Exercise instructions: Could you copy all of the data below line for line, with the pictures left out?

Data for the task:
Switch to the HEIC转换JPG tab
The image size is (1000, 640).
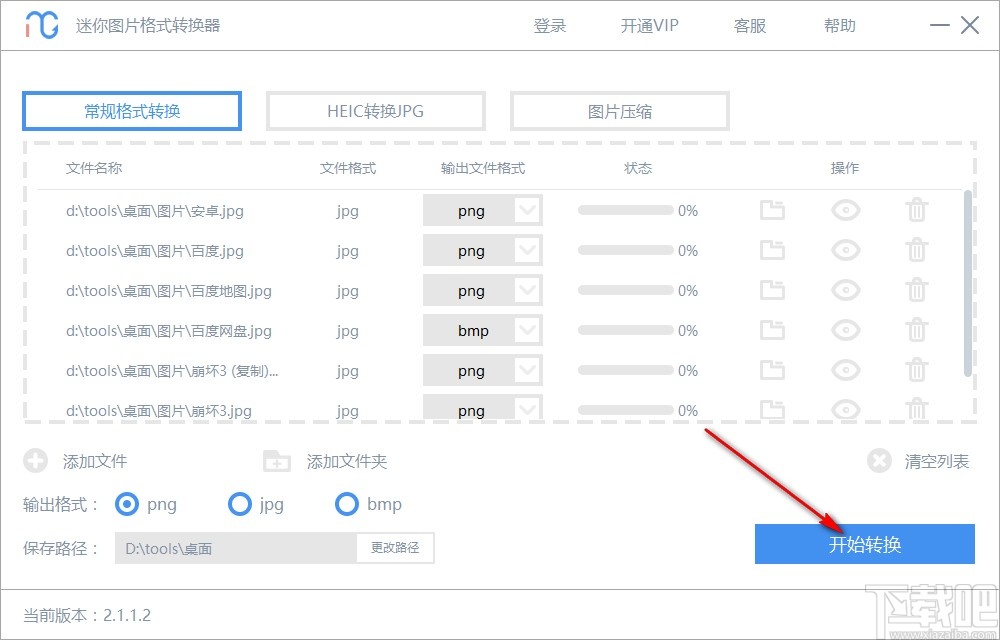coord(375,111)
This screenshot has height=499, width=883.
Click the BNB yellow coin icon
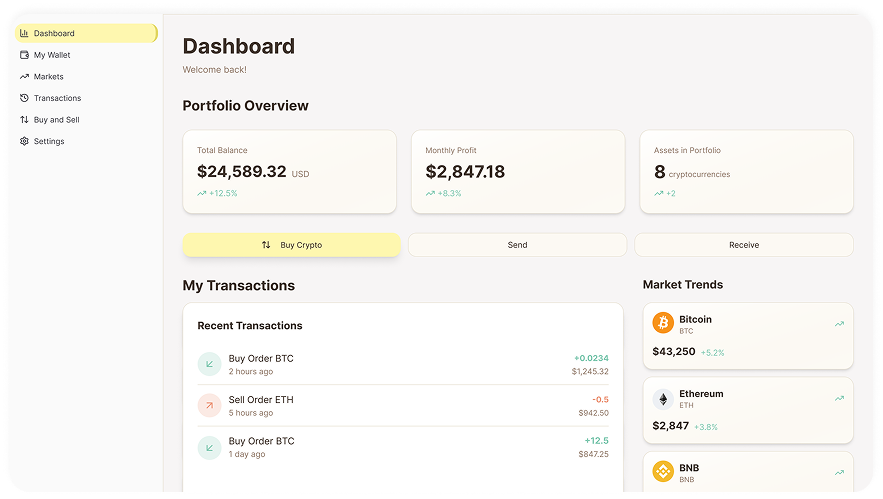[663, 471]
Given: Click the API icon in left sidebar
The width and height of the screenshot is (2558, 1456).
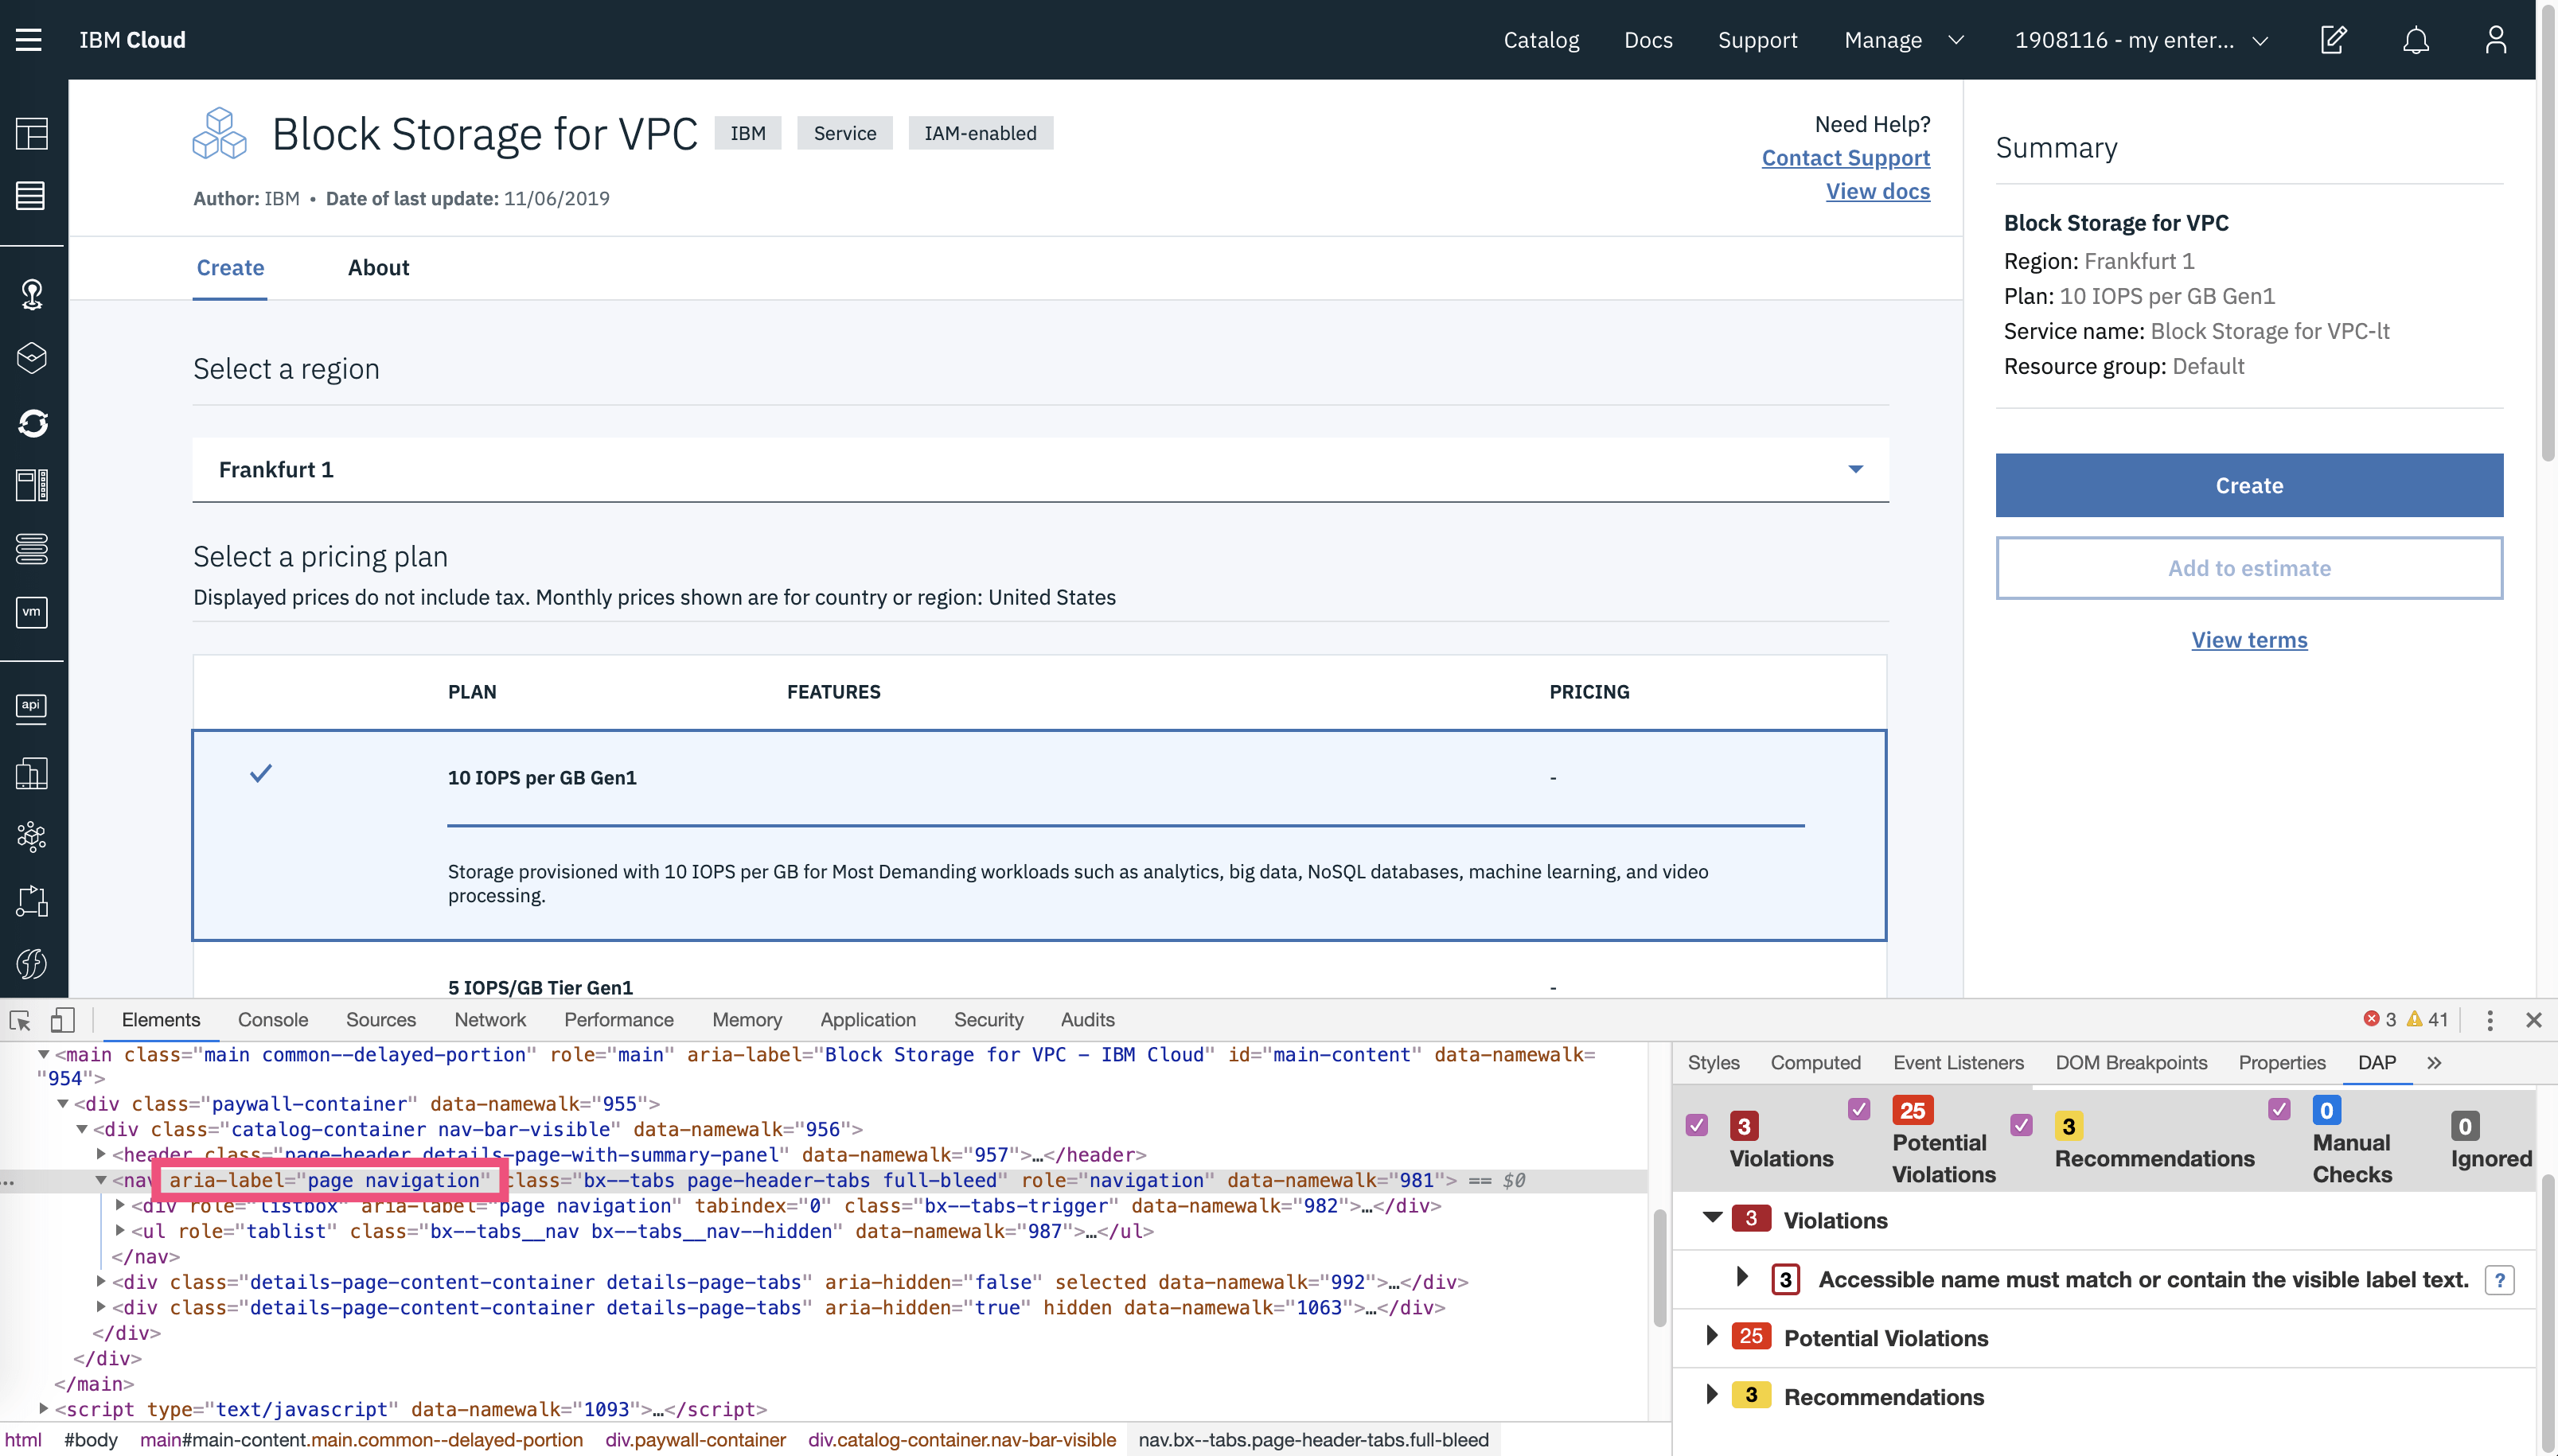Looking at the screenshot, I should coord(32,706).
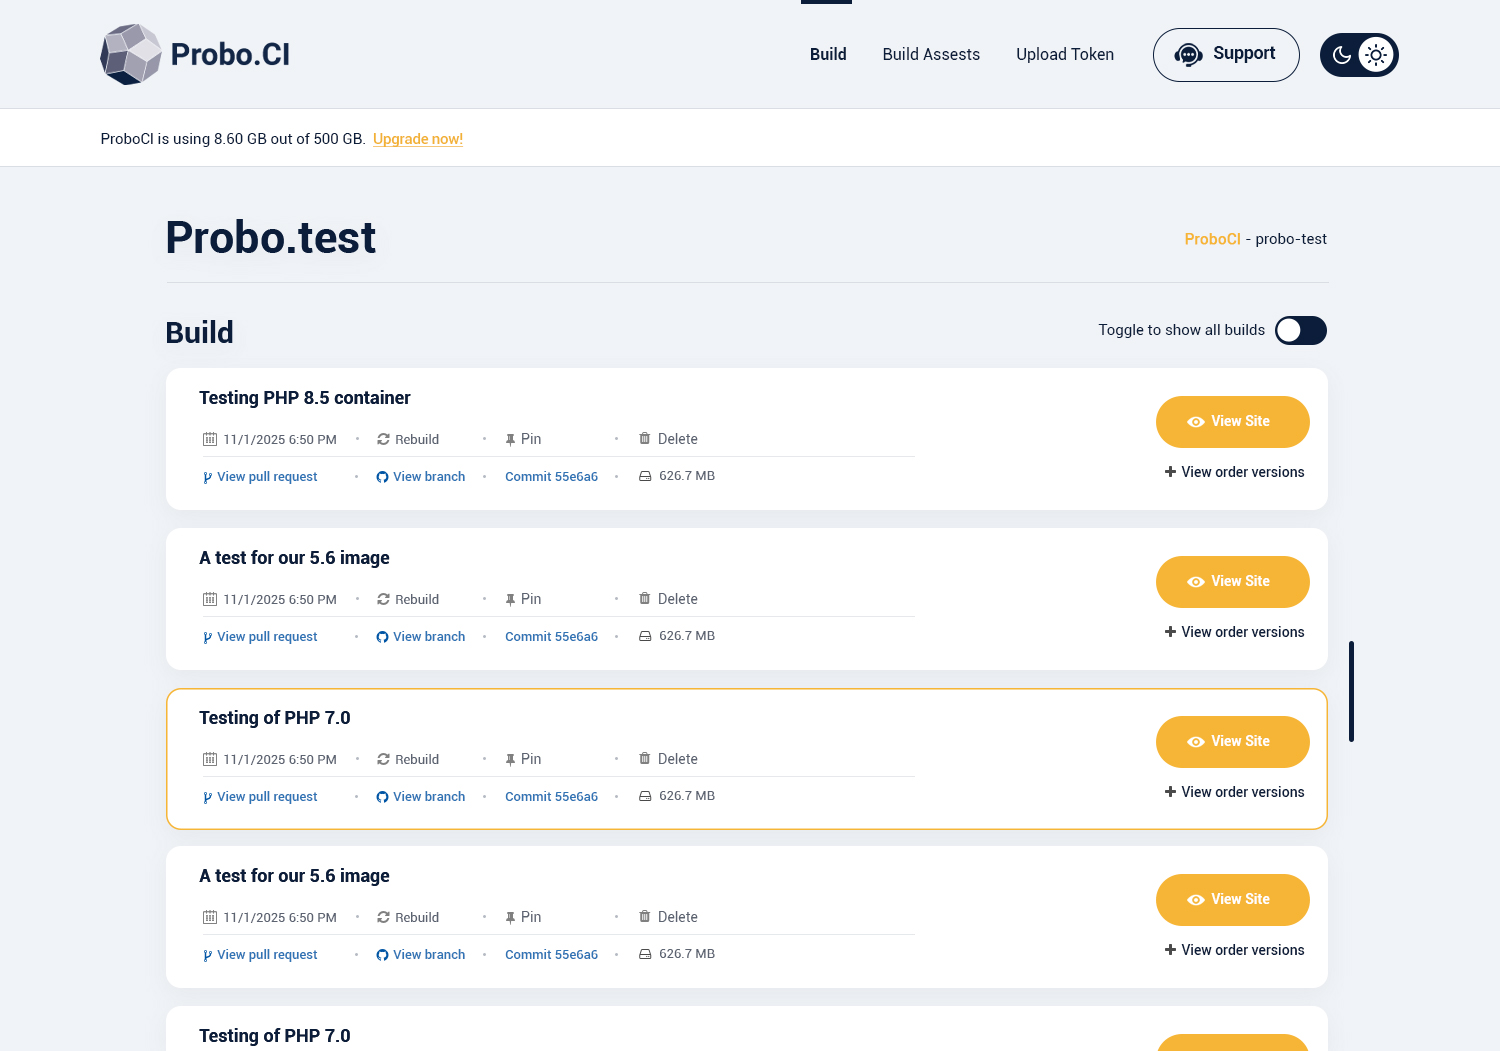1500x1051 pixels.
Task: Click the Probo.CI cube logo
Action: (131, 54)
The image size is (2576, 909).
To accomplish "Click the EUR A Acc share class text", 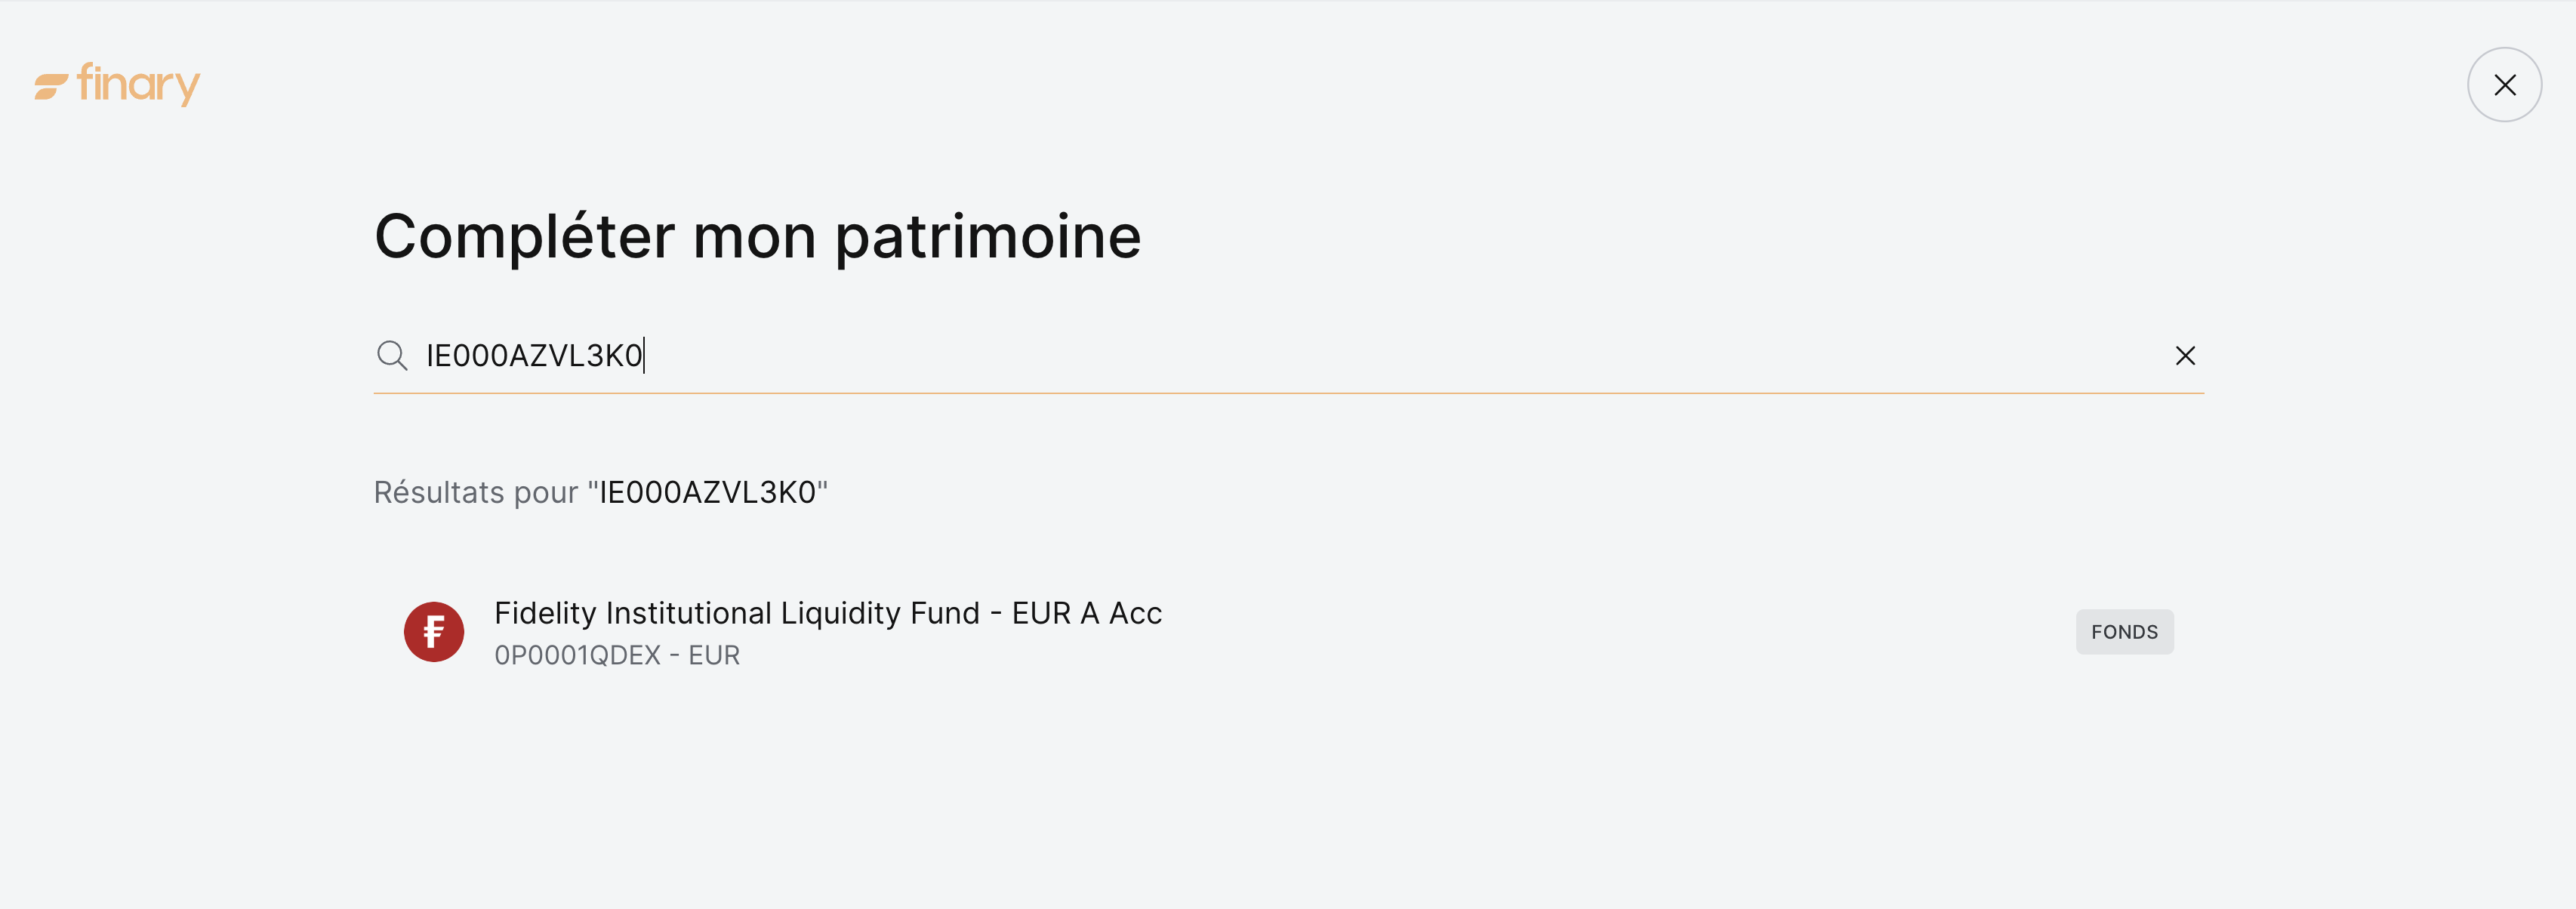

Solution to the exercise:
Switch to the HEIC转换JPG tab
The image size is (1000, 640).
coord(375,111)
This screenshot has height=499, width=883.
Click the BNB yellow coin icon
[663, 471]
Given: Click the API icon in left sidebar
The width and height of the screenshot is (2558, 1456).
Looking at the screenshot, I should coord(32,706).
1500x1051 pixels.
Task: Click the Probo.CI cube logo
Action: (131, 54)
The image size is (2576, 909).
To accomplish "Click the EUR A Acc share class text", 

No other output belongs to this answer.